It is kept alive by consciously honoring the sacredness of the four
Great Mysteries: food, sex, birth and death. The ceremonial arts are
channels for people to express their relationship with these primal
mysteries." -- Sedonia Cahill
Art is a reflection of Spirit, both human and more-than-human. It
is an acknowledging and glorifying of the inner essence of the subject,
the luminous essence that our creations can at best only allude to.

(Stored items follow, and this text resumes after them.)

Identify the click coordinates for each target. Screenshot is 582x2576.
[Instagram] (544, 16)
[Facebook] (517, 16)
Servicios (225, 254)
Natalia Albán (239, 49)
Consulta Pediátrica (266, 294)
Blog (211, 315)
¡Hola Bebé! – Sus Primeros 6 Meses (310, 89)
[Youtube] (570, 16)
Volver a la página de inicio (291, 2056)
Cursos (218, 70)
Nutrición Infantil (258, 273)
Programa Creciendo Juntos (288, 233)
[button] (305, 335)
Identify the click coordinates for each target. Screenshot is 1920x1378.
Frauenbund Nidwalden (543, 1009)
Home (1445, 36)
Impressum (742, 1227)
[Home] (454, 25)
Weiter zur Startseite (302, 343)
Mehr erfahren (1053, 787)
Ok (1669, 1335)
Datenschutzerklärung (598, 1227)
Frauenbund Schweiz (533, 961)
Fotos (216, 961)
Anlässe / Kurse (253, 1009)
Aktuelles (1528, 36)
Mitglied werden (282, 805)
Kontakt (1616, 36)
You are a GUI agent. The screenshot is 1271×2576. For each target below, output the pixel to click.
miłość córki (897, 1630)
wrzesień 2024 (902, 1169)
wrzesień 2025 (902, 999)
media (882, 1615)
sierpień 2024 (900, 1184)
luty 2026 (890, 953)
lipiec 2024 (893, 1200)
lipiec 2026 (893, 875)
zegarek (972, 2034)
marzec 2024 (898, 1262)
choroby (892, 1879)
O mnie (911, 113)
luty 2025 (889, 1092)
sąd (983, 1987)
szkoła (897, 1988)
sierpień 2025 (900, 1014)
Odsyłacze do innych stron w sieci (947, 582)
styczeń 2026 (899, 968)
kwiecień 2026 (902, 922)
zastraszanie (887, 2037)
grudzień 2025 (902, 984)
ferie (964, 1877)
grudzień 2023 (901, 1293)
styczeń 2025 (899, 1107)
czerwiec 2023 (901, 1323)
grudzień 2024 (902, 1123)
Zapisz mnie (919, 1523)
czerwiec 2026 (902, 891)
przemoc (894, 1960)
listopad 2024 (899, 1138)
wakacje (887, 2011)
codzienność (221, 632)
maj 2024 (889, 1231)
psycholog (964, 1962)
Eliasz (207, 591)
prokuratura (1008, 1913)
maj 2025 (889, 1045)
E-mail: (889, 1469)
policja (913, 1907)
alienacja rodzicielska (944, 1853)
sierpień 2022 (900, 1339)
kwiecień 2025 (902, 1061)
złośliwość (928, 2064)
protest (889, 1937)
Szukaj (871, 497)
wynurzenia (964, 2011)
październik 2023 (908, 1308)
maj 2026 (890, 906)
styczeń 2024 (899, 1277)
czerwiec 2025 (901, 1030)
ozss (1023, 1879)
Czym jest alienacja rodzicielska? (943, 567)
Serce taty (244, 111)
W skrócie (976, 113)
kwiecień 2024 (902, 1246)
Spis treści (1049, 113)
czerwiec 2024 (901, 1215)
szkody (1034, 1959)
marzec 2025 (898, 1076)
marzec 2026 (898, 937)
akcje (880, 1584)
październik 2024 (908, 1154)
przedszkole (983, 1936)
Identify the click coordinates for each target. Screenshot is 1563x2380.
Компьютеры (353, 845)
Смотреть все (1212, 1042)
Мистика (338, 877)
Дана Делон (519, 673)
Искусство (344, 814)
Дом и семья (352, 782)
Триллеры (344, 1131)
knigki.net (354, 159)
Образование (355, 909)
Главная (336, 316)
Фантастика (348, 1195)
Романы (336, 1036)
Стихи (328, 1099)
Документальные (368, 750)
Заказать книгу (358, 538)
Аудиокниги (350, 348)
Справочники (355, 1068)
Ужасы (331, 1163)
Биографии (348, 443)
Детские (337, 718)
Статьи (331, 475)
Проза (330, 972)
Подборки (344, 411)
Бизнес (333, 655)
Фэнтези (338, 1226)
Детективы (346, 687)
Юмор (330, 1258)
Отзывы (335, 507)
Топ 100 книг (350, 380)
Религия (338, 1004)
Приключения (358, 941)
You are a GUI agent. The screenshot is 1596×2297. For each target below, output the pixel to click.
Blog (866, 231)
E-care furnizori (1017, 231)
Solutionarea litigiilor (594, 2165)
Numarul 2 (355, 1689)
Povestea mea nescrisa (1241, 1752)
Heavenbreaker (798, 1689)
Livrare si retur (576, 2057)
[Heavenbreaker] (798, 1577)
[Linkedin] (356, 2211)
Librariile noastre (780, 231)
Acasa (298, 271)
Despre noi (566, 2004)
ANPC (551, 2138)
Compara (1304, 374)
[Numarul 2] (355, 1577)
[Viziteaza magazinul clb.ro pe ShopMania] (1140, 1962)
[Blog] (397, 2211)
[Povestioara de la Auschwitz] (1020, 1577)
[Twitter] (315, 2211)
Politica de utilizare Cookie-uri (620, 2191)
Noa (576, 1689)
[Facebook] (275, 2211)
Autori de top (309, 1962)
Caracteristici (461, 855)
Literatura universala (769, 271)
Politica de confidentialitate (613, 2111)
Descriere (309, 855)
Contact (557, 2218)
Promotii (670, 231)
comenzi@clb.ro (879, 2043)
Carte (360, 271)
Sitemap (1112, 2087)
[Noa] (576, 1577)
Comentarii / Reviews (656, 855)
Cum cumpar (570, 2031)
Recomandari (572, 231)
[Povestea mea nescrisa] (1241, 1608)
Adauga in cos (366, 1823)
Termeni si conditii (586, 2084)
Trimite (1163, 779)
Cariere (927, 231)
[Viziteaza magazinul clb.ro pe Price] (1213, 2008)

It is the connection of vision to the visible, spirit to the physical,
fostered by our own loving hands, the mixing on the palette of pain
and joy, struggle and hope.
There's an honesty to real art that makes it more than decoration,
that raises it to the level of ritual. One celebrates not only the
lines and color of a particular landscape, but the character that
breeds and defines its landed features, the spirits of place honored
in deft strokes by one who loves the land in the hush of compost and
gray of winter as much as the brilliant warmth of Spring greens. And
it is just as true for our poetry, correspondence and diary entries,
for craft and song and dance dedicated to the illumination of the
lasting inner power, the energetic fibers that connect us to the All.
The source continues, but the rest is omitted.